PSE&G Touts Economic Impact of Its 10-year Capital Plan

By David Cruz

PSE&G President Ralph LaRossa says the state’s largest utility has been working on upgrading its systems throughout its service area since the Great East Coast Blackout. Remember when?

“One single tree fell in Ohio in 2003 and policy makers in the federal government said it’s time to step up and make investments in infrastructure,” he said, “so we followed the policy lead in 2003 and that’s exactly what we’re trying to do on the back end of Sandy, as well.”

Hardening its system after the storm has been the priority for the utility and the result has been an economic boon for the state’s economy. Today, LaRossa, political and union officials gathered in North Brunswick to tout the results of a new study by the Bloustein School at Rutgers, which shows the economic impact of a 10-year capitol plan started by the utility in 2011.

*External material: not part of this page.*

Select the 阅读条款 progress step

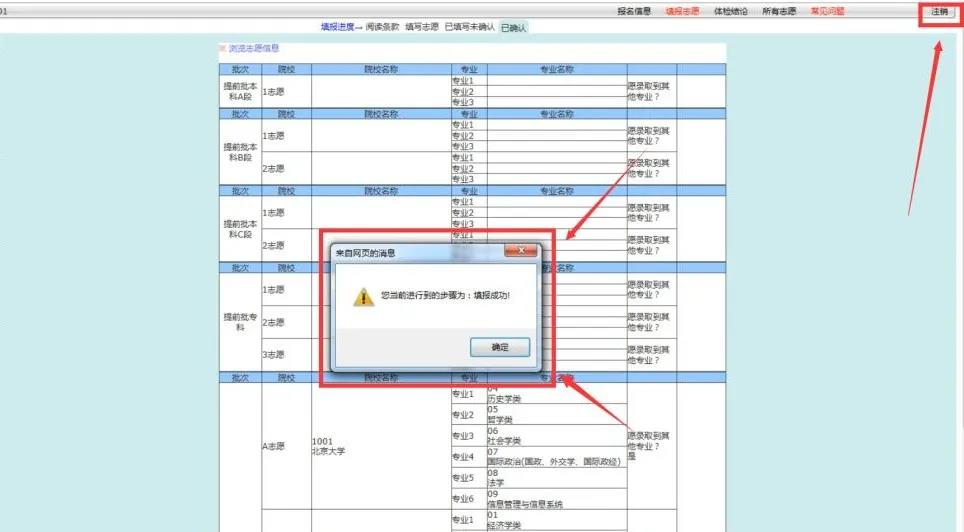382,27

According to the report, the utility will invest $8 billion over 10 years, supporting 6,000 jobs, $4.3 billion in salaries and benefits and $640 million in state and local taxes — a $6.6 billion boost to the state’s GDP.

“This spending is occurring at a time when, as this audience knows well, the state is still recovering from the harsh recession of 2008, 2009, a recovery that, in terms of the state’s labor market, is still very, very much incomplete,” said Joe Seneca, an economic professor at Rutgers and co-author of the report.

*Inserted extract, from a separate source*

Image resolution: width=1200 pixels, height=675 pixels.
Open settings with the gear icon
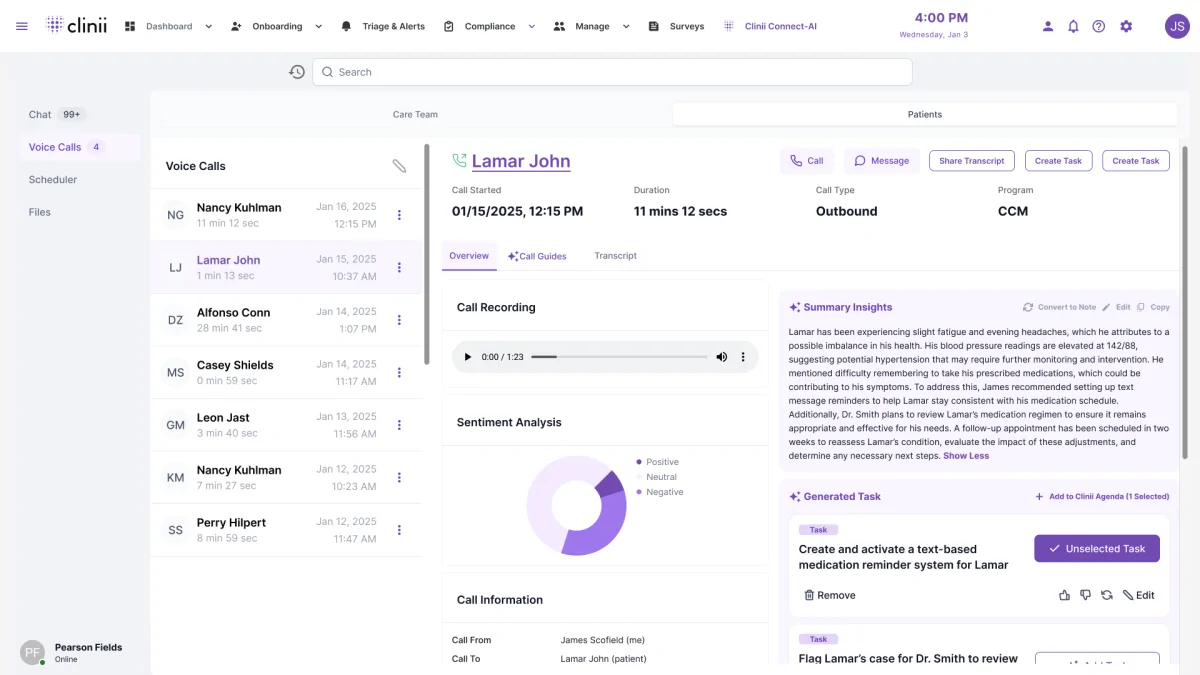1126,26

There was a lot of talk today about power, transmission, generation, importation, exportation, but the real power, say officials, is the power of a job and the energy that employment can generate.

“Changing somebody’s life from being unemployed, sitting on the bench, not paying your bills to becoming employed with good benefits and a good future,” added Sen. Donald Norcross. “That’s what we’re talking about here today — good jobs for New Jersey.”

The study is not definitive, and economic conditions can change even the best-laid plans of utilities and politicians. But for a room full of union workers eager to get back to work, 6,000 jobs a year for a decade is nothing to sneeze at. And, of course, the system upgrades are cool, too.

“All these things do is put people to work but, at the end of the day, you actually have something to show for it because when the storm hits and you flip the switch, the lights go on,” said Senate President Steve Sweeney. “That’s what people want to know.”

But what’s all this going to mean to ratepayers? Utility officials say that’s hard to pinpoint right now but upgrades of this magnitude don’t come cheap and ratepayers are likely to end up picking up at least some of the tab for this ambitious plan.